**INSTRUCTIONS TO FOLLOW:** Where the records below show the word "computer" in a line, please copy that line.

**Stored records:**
.....

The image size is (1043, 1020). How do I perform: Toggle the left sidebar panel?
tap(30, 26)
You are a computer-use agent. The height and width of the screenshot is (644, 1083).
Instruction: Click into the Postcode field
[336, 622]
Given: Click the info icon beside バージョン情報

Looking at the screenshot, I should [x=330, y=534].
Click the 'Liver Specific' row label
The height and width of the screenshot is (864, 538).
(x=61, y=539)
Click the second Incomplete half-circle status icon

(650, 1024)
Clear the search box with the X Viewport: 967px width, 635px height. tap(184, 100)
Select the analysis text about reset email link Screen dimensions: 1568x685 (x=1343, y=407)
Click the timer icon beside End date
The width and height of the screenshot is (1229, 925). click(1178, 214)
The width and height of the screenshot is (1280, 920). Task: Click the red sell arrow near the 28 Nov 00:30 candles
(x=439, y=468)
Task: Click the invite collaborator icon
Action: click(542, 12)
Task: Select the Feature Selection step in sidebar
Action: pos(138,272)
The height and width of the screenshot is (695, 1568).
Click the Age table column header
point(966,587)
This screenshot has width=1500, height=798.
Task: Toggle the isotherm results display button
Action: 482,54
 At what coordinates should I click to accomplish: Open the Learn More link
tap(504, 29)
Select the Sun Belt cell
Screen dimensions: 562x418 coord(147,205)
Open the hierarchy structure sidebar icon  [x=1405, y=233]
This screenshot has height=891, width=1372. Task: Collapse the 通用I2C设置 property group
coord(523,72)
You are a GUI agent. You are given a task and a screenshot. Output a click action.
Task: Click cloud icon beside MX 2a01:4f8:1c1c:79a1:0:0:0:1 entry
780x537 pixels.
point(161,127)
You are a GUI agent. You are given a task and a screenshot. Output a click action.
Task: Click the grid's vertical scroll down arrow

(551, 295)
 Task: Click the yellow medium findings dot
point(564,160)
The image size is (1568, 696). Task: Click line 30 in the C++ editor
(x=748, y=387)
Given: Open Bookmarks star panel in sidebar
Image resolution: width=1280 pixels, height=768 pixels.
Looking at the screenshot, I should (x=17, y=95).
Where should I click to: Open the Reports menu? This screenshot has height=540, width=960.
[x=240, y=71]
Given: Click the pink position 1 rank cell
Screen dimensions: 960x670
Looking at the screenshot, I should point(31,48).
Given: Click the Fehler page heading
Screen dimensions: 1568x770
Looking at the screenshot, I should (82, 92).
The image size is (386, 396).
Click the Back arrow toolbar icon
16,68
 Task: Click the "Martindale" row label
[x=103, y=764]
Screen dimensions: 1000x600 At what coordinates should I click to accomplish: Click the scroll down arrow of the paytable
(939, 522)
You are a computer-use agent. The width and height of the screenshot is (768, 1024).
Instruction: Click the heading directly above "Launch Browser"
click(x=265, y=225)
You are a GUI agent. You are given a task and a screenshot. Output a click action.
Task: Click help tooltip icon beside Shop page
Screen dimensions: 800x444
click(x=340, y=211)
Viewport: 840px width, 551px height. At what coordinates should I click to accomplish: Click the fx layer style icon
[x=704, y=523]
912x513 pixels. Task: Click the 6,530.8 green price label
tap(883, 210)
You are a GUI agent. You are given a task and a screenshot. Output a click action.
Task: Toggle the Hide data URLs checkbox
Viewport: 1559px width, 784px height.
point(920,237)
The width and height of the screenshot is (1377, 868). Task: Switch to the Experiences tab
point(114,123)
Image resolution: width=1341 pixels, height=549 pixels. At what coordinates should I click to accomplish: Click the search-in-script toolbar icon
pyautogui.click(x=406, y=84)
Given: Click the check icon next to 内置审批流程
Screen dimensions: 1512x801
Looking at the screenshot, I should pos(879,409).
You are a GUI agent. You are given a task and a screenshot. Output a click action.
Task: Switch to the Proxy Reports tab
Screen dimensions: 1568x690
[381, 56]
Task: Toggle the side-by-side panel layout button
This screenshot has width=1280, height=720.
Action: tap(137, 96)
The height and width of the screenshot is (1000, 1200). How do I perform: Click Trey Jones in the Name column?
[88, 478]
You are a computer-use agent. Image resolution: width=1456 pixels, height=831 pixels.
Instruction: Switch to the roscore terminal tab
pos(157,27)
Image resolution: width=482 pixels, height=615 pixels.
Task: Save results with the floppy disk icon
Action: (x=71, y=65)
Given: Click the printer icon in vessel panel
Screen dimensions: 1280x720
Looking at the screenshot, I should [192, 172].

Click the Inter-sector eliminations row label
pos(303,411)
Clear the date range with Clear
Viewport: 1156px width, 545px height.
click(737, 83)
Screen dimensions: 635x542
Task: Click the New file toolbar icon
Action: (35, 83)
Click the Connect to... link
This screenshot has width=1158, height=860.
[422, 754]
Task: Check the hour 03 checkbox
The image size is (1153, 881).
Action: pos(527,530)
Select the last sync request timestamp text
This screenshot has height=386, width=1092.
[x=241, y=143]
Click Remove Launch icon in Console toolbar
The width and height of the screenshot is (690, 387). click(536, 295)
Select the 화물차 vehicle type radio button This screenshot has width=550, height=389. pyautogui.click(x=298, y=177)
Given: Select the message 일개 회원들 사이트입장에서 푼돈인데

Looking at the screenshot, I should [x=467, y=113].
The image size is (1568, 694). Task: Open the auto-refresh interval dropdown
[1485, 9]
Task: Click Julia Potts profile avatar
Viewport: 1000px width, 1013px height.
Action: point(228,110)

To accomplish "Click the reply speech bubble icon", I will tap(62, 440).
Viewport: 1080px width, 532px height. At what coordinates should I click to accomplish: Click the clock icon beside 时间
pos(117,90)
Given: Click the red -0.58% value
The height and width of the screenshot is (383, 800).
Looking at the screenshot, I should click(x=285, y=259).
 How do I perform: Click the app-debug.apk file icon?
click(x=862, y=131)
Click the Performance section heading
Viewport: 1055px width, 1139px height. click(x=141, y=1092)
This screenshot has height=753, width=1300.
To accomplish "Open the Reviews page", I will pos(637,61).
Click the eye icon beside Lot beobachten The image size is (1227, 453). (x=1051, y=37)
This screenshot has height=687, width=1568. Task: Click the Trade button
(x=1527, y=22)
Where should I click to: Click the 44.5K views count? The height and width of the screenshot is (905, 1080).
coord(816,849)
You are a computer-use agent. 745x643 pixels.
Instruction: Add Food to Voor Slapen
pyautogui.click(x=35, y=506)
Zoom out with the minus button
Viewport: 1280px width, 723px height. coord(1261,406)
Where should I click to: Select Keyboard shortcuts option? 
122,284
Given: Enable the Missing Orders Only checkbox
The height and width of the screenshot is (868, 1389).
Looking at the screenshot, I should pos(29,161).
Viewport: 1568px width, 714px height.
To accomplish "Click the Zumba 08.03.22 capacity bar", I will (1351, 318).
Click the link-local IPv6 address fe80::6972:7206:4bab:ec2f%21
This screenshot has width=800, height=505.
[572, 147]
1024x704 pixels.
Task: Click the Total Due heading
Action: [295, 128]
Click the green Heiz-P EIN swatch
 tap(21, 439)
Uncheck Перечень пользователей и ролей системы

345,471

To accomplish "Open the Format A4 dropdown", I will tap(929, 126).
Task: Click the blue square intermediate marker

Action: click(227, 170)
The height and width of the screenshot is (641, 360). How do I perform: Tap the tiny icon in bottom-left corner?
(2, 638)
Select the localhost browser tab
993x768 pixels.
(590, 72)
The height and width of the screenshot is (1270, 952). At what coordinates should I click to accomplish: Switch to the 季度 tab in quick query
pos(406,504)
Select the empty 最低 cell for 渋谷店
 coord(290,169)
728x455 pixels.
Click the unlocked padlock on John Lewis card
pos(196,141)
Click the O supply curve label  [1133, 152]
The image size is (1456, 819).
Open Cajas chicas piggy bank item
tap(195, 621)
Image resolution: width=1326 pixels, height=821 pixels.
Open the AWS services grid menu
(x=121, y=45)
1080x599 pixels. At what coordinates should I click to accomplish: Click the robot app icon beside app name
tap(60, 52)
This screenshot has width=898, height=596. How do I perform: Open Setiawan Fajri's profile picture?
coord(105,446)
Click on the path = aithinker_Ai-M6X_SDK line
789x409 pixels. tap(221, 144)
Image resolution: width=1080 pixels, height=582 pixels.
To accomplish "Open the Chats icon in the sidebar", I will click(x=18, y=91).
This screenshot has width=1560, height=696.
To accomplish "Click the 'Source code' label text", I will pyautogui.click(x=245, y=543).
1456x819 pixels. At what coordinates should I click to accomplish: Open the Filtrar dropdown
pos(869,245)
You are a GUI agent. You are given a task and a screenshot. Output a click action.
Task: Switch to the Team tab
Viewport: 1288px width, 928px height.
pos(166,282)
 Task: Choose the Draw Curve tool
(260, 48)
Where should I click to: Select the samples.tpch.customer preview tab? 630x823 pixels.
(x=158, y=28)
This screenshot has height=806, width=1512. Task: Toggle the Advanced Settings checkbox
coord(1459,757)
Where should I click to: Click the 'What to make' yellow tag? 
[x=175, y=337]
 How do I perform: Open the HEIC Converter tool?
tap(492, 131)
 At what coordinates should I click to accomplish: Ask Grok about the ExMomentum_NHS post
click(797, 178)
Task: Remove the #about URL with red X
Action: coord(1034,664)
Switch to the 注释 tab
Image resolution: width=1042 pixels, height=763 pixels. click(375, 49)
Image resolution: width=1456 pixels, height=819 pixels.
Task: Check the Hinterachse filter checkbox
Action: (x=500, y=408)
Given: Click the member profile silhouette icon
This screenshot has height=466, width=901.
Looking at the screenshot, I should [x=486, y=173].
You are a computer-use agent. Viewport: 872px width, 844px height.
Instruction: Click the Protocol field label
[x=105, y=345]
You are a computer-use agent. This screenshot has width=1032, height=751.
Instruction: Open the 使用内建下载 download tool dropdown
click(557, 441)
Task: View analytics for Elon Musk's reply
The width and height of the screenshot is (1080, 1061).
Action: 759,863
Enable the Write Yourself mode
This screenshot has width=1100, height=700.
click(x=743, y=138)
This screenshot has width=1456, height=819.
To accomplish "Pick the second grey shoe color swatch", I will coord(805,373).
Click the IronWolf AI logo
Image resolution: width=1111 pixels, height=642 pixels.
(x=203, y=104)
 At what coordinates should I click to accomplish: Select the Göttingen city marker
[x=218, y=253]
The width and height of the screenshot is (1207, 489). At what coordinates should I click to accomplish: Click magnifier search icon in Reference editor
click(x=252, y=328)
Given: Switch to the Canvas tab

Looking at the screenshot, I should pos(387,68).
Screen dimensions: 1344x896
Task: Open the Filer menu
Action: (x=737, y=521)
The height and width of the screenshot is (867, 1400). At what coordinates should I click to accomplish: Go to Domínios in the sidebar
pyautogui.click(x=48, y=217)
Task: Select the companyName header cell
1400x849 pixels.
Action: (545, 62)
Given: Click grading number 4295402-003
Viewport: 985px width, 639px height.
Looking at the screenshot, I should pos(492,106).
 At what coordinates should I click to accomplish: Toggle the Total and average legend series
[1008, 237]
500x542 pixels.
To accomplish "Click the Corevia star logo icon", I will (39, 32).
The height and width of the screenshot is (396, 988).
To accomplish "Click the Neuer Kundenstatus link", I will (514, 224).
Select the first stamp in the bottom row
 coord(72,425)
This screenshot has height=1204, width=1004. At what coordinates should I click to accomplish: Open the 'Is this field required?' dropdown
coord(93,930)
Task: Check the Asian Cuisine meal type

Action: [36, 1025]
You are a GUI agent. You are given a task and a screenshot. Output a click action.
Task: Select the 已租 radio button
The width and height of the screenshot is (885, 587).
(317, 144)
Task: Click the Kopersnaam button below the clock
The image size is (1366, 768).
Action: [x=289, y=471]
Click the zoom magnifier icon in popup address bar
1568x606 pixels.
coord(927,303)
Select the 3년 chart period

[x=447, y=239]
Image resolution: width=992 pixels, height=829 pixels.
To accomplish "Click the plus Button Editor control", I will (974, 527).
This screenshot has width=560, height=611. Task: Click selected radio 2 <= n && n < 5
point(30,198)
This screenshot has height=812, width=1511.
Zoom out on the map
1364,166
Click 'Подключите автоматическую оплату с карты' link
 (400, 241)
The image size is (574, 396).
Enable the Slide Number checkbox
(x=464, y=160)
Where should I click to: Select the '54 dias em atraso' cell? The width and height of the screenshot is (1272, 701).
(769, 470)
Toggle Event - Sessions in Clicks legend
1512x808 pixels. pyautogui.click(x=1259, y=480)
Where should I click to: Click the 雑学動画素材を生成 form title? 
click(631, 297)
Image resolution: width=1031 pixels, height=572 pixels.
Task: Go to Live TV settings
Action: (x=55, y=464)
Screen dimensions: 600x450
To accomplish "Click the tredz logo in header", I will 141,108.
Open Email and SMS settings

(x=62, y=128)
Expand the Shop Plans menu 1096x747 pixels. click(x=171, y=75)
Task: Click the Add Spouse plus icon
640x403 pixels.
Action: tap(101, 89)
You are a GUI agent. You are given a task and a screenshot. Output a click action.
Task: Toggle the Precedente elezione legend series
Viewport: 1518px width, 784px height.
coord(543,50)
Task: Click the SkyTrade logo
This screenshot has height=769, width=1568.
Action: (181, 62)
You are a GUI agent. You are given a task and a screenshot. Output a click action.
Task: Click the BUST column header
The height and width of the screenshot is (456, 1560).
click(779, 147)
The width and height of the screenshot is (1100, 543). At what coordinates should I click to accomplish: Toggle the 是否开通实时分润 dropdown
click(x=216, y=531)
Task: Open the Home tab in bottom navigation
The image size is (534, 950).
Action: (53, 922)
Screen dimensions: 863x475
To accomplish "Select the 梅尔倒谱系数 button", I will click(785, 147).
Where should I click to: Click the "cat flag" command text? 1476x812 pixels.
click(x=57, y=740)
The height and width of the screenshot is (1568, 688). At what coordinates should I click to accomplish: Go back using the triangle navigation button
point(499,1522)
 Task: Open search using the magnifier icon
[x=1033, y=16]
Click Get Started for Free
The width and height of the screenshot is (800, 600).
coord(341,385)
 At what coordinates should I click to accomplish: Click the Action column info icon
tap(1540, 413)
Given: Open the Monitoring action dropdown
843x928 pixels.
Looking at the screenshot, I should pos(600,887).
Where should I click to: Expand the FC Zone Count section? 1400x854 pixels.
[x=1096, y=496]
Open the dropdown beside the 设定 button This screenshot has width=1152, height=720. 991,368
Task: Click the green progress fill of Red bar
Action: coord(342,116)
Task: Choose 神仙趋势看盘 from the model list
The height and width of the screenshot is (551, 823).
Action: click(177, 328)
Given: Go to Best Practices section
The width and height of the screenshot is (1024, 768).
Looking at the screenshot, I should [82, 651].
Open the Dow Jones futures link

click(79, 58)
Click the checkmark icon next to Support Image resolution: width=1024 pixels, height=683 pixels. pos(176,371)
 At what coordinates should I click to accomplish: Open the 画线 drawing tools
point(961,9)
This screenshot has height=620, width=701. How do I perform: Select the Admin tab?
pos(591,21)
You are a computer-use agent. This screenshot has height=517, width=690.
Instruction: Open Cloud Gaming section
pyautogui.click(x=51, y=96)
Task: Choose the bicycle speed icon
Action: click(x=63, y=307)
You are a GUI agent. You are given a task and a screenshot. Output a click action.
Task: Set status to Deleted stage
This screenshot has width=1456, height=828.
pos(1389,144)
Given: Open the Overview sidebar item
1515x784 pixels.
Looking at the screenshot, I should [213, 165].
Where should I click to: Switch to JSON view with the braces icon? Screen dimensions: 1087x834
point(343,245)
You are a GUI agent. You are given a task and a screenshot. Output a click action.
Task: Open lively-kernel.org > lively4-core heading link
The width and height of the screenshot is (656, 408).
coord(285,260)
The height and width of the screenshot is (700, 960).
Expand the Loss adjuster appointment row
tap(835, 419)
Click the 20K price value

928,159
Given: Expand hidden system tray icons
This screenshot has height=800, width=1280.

.....

**SOLUTION BELOW:**
You are a computer-use agent. The height and width of the screenshot is (644, 1083).
You are a computer-use agent. The width and height of the screenshot is (768, 1024).
You are a computer-use agent. Image resolution: width=1456 pixels, height=831 pixels.
You are a computer-use agent. 745x643 pixels.
You are a computer-use agent. Viewport: 872px width, 844px height.
You are a computer-use agent. This screenshot has width=1032, height=751.
You are a computer-use agent. This screenshot has height=517, width=690.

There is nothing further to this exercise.